Codebase Lineage and Modified Files

This repository is based on InstaNovo v0.1.6 with extensive modifications for phosphoproteomics fine-tuning. Below is a summary of every file and its changes relative to the public instanovo==0.1.6 release.

Modified Files

File Diff Size Description
instanovo/transformer/train.py 610 lines Core training loop rewritten for phospho fine-tuning. Adds gradual unfreezing via FinetuningScheduler, slanted triangular learning rate scheduling (STLRScheduler), PTM-specific metric logging (phospho precision/recall), checkpoint key remapping for the extended residue vocabulary, and Polars IPC / HuggingFace data loading.
instanovo/transformer/predict.py 555 lines Prediction pipeline adapted for phospho residues.

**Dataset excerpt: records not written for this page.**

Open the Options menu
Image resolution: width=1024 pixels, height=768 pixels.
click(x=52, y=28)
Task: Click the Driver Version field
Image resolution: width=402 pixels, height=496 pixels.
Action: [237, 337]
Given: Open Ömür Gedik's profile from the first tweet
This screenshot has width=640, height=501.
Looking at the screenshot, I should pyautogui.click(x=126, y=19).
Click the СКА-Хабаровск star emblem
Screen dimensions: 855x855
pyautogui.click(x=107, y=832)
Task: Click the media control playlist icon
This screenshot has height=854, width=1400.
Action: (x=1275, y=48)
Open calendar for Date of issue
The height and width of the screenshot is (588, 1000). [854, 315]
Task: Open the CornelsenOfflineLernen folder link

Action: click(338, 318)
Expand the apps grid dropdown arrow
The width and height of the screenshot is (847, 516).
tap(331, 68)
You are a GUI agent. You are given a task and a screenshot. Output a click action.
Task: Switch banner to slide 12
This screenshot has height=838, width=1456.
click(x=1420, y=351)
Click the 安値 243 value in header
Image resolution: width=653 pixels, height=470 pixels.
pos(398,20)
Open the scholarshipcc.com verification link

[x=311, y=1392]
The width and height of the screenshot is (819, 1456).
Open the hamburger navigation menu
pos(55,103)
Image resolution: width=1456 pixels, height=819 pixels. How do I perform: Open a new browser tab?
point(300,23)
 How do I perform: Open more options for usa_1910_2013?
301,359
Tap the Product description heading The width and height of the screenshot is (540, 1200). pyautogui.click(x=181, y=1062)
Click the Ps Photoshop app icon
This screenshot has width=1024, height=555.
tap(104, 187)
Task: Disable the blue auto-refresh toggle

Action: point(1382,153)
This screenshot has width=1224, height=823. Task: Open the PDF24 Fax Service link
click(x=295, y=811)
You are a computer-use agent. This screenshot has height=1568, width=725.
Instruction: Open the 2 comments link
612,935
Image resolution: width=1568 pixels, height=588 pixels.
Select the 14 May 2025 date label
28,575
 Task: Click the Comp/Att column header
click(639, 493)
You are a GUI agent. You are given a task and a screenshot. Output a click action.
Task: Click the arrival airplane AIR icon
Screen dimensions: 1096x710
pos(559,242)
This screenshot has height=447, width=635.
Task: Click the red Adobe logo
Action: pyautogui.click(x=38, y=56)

Adds PTM residue remapping between internal notation (S(+79.97)) and ProForma (S[UNIMOD:21]), evaluation on phospho-specific metrics, and flexible checkpoint loading with vocabulary extension support.
instanovo/transformer/model.py 368 lines Model architecture extended with optional LoRA adapter support for parameter-efficient fine-tuning, checkpoint loading logic for vocabulary-extended models (mapping new phospho tokens into the embedding/output layers), and decode helper methods.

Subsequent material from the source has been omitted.